EXERCISE DESCRIPTION:
Among the lines below, a stretch begins at the one with "Task: Click the PB" and ends at the one with "Task: Click the 项目基本信息 section heading". Repeat that stretch exactly, ends included.

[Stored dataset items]
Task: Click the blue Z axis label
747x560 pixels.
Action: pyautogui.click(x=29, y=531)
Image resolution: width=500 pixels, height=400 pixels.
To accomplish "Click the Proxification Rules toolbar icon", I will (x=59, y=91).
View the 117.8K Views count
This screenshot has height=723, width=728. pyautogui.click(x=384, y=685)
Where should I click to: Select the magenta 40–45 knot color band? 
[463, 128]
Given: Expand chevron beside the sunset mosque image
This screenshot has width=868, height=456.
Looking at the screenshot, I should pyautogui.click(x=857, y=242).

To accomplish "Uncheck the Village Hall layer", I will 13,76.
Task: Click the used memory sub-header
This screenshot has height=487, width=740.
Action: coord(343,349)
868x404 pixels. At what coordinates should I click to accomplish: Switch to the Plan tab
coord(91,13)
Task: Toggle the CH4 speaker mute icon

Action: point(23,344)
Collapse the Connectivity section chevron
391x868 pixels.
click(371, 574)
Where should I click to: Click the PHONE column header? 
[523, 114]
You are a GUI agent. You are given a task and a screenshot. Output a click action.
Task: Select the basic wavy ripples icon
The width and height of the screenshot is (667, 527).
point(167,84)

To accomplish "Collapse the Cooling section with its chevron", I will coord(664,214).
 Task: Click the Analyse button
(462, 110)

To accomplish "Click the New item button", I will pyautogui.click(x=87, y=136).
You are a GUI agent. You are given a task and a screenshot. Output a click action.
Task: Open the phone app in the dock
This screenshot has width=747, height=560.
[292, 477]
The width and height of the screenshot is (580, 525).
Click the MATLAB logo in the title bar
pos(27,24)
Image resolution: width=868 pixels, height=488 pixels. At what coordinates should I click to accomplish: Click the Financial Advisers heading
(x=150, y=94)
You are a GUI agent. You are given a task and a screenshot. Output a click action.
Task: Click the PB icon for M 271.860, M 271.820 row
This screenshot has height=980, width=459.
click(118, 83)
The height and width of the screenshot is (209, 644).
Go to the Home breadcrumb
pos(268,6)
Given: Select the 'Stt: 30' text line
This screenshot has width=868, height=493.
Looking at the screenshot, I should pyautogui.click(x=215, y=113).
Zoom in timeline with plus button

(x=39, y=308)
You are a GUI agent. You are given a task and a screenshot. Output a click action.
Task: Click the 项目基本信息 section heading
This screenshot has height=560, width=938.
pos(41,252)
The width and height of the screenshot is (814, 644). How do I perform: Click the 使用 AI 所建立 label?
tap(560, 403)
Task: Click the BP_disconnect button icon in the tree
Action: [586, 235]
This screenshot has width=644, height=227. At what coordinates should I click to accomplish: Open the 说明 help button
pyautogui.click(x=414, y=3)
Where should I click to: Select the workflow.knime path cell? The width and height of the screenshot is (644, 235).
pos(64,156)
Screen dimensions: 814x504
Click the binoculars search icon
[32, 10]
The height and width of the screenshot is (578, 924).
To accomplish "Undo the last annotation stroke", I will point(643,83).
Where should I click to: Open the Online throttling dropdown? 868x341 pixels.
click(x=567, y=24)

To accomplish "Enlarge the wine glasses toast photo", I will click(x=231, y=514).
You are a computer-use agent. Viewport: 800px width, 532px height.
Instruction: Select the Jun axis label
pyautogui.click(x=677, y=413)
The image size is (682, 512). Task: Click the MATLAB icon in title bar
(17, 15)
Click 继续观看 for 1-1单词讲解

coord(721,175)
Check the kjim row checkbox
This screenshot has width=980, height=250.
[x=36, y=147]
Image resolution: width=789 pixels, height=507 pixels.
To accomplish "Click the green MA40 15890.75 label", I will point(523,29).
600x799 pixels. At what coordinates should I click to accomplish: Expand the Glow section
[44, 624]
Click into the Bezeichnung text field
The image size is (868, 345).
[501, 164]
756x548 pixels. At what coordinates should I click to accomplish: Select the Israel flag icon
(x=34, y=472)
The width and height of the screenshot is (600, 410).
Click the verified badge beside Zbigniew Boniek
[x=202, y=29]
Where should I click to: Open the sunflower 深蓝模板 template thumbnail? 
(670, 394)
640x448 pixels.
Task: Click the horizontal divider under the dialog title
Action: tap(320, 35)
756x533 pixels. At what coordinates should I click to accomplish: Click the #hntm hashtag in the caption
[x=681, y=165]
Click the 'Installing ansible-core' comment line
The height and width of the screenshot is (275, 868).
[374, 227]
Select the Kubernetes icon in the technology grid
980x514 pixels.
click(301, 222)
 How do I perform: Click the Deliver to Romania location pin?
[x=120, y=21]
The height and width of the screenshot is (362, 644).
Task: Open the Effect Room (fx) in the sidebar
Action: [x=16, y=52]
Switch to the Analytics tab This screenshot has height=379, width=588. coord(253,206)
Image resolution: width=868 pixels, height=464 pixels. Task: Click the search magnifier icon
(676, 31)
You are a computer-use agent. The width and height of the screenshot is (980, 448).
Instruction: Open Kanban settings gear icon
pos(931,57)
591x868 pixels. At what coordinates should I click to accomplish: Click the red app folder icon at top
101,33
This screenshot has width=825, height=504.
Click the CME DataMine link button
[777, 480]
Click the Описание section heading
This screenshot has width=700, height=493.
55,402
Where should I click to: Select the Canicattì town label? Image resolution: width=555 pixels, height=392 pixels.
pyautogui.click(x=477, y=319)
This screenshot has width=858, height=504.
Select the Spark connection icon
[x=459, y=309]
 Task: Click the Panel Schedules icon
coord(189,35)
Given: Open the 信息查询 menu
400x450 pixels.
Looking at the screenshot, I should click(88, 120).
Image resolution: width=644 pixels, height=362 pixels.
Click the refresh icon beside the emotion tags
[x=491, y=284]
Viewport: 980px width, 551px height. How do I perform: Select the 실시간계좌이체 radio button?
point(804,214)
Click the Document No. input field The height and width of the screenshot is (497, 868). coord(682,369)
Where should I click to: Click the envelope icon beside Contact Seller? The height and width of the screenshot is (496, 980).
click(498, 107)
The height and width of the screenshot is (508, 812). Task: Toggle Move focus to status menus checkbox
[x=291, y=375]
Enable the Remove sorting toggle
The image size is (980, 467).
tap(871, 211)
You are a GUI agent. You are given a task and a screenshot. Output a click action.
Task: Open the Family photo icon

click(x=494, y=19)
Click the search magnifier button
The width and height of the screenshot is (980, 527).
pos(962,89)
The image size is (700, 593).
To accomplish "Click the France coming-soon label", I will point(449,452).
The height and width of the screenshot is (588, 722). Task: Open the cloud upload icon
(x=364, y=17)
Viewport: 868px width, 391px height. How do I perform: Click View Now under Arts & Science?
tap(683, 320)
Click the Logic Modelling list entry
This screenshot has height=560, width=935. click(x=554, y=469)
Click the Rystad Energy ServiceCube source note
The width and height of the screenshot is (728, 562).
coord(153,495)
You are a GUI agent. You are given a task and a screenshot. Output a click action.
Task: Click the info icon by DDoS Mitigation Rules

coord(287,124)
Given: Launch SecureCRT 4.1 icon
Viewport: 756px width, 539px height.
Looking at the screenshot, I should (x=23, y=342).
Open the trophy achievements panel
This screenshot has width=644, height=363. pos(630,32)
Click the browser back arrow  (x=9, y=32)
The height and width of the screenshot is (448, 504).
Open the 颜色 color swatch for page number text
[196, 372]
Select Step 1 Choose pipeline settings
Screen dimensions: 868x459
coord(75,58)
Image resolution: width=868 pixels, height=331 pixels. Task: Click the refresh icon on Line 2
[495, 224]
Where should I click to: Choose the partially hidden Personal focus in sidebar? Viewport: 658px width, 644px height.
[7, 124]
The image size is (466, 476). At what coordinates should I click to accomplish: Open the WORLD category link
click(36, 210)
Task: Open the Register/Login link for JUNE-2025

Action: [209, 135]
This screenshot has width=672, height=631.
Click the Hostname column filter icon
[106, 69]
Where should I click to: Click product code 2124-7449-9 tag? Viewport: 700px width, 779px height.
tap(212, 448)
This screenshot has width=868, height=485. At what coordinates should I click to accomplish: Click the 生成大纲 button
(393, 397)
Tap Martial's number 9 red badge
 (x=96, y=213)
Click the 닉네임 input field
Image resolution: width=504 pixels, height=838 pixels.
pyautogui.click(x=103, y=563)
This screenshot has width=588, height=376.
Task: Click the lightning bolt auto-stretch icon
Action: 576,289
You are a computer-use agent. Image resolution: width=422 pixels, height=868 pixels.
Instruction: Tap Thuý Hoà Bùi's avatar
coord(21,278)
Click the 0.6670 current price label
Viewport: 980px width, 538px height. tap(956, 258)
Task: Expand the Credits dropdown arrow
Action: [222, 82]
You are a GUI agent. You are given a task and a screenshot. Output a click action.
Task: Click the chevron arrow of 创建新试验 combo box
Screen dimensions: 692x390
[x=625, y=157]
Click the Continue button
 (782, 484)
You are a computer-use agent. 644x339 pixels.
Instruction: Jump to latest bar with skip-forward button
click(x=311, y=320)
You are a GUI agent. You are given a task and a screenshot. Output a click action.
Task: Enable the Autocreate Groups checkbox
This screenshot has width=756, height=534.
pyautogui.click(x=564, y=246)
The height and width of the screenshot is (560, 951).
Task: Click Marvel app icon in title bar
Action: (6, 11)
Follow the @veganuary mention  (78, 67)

TASK OUTPUT:
Task: Click the PB icon for M 271.860, M 271.820 row
This screenshot has height=980, width=459.
click(118, 83)
The height and width of the screenshot is (209, 644).
Go to the Home breadcrumb
pos(268,6)
Given: Select the 'Stt: 30' text line
This screenshot has width=868, height=493.
Looking at the screenshot, I should pyautogui.click(x=215, y=113).
Zoom in timeline with plus button

(x=39, y=308)
You are a GUI agent. You are given a task and a screenshot. Output a click action.
Task: Click the 项目基本信息 section heading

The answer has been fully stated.